🤖 AI Summary
Conventional multiple instance learning (MIL) suffers significant performance degradation when instance counts in cerebral hematoma CT images surge to 256, due to heightened false correlations and sensitivity to instance scale. Method: This work pioneers the integration of self-supervised vision pretraining models—specifically DINO and MAE—as upstream pretraining paradigms for high-density medical MIL. We propose a feature-level attention-based aggregation mechanism coupled with downstream fine-tuning to mitigate spurious correlations and overcome MIL’s scalability bottleneck. Contribution/Results: On low-density sign classification, our approach improves accuracy by 5–13 percentage points and F1-score by 40–55 percentage points. It markedly enhances robustness in small-target detection and highly redundant imaging scenarios. This study establishes a scalable, self-supervised modeling framework for large-scale medical MIL, advancing practical deployment in dense-instance clinical imaging tasks.
📝 Abstract
In deep multi-instance learning, the number of applicable instances depends on the data set. In histopathology images, deep learning multi-instance learners usually assume there are hundreds to thousands instances in a bag.

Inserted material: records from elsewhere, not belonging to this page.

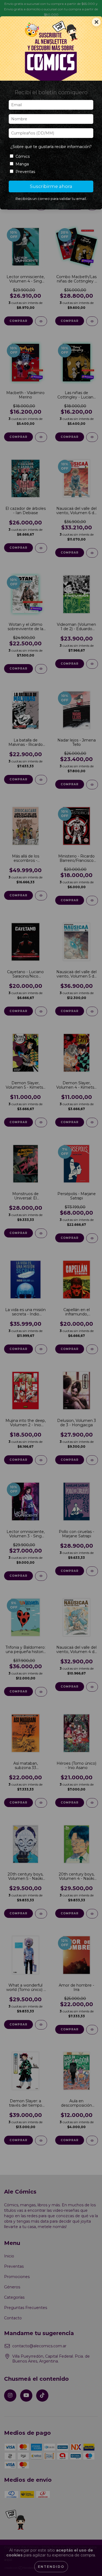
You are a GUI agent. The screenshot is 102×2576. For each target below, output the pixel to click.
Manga (22, 164)
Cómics (23, 156)
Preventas (25, 171)
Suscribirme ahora (51, 186)
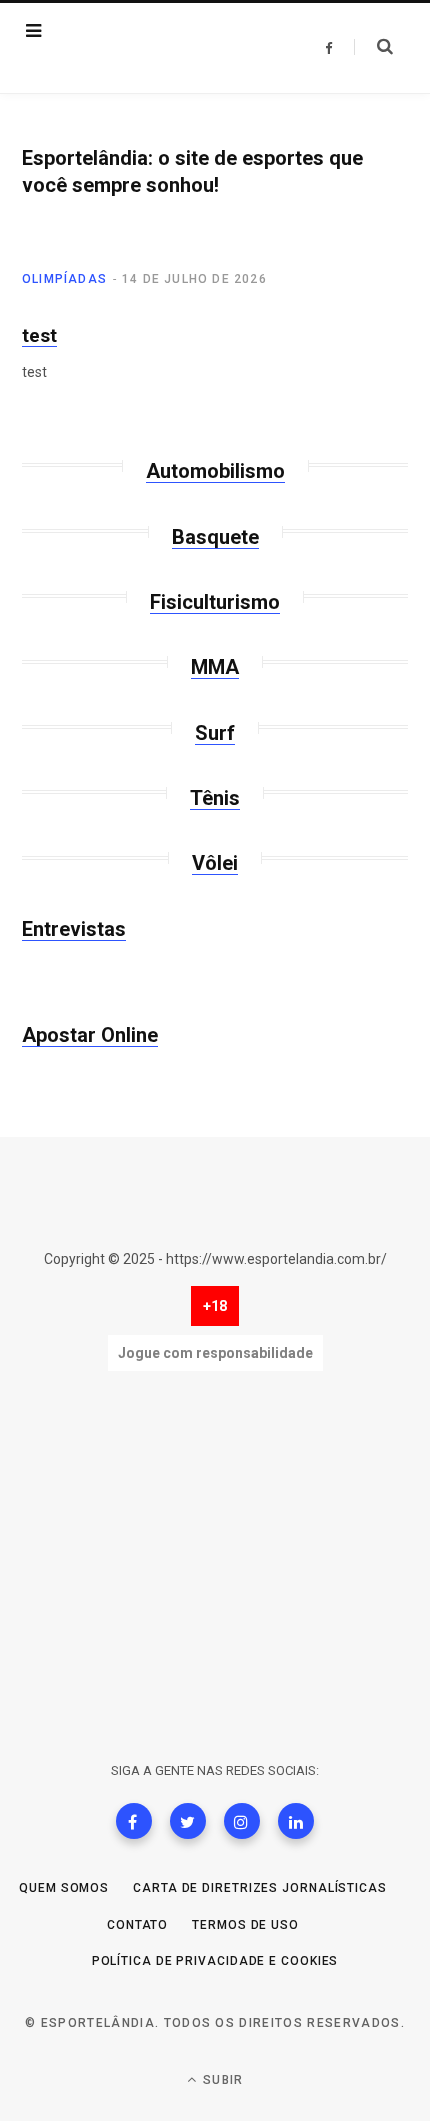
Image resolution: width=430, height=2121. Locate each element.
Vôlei (215, 863)
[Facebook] (134, 1821)
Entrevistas (74, 929)
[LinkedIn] (296, 1821)
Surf (215, 733)
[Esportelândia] (148, 48)
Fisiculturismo (215, 602)
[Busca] (373, 47)
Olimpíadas (64, 279)
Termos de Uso (245, 1925)
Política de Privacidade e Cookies (215, 1961)
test (39, 335)
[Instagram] (242, 1821)
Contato (137, 1925)
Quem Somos (64, 1888)
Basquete (215, 537)
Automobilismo (215, 471)
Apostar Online (90, 1035)
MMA (215, 667)
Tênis (215, 798)
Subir (221, 2080)
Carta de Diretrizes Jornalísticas (260, 1888)
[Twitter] (188, 1821)
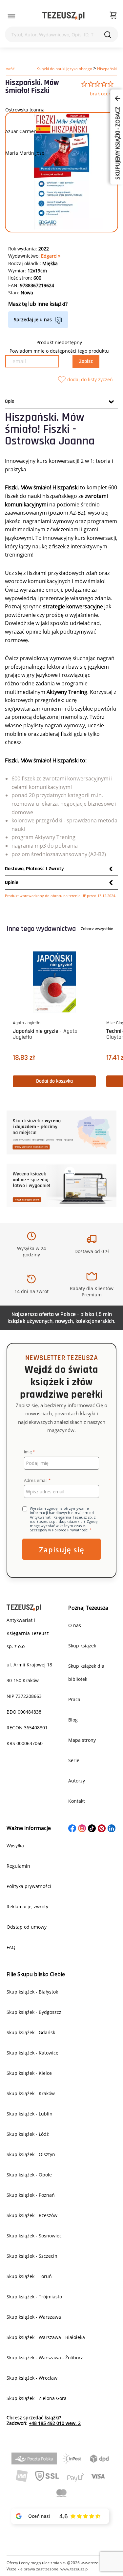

However, when the number of instances in a bag increases to 256 in brain hematoma CT, learning becomes extremely difficult. In this paper, we address this drawback. To overcome this problem, we propose using a pre-trained model with self-supervised learning for the multi-instance learner as a downstream task. With this method, even when the original target task suffers from the spurious correlation problem, we show improvements of 5% to 13% in accuracy and 40% to 55% in the F1 measure for the hypodensity marker classification of brain hematoma CT.